Dagstuhl is a computer science research center in Germany, located in and named after a district of the town of Wadern, Merzig-Wadern, Saarland.


Following the model of the mathematical center at Oberwolfach, the center is installed in a very remote and relaxed location in the countryside.
The Leibniz Center is located in a historic country house, Schloss Dagstuhl, together with modern purpose-built buildings connected by an enclosed footbridge.
The ruins of the 13th-century Dagstuhl Castle are nearby, a short walk up a hill from the Schloss.


The Leibniz-Zentrum für Informatik was established at Dagstuhl in 1990. The center is managed as a non-profit organization, and financed by national funds. It receives scientific support by a variety of German and foreign research institutions. Until April 2008 the name of the center was: International Conference and Research Center for Computer Science. The center was founded by Reinhard Wilhelm, who continued as its director until May 2014, when Raimund Seidel became the director.


Dagstuhl's computer science library has over 50,000 books and other media, among them a full set of Springer-Verlag's Lecture Notes in Computer Science series and electronic access to many computer science journals.

Seminar series

Dagstuhl supports computer science by organizing high ranked seminars on hot topics in informatics. Dagstuhl Seminars, which are established after review and approval by the Scientific Directorate, bring together personally invited scientists from academia and industry from all over the world to discuss their newest ideas and problems. Apart from the Dagstuhl seminars, the center also hosts summer schools, group retreats, and other scientific events, all discussing informatics. Every year about 3,500 scientists stay in Dagstuhl for about 100 seminars, workshops and other scientific events. The number of participants is limited to enable discussion and by the available housing capacity. The stay is full-board; participants are accommodated in the original house or in the modern annex, and have all their meals at the center. Seminars are usually held for a weekly period: participants arrive on Sunday evening and depart on Friday evening or Saturday morning. One or sometimes two seminars are held simultaneously with other small meetings.
The cryptographic technique DP5 is named after Schloss Dagstuhl.
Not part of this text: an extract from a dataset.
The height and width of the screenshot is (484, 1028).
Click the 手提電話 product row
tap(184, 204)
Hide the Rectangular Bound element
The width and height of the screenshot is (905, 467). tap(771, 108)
As well as publishing proceedings from its own seminars, the Leibniz Center publishes the Leibniz International Proceedings in Informatics, a series of open access conference proceedings from computer science conferences worldwide. Conferences published in this series include the Symposium on Theoretical Aspects of Computer Science, held annually in Germany and France, the conference on Foundations of Software Technology and Theoretical Computer Science, held annually in south Asia, the Computational Complexity Conference, held at a different international venue each year, the Symposium on Computational Geometry, the International Colloquium on Automata, Languages and Programming, the International Symposium on Mathematical Foundations of Computer Science and the International Conference on Concurrency Theory.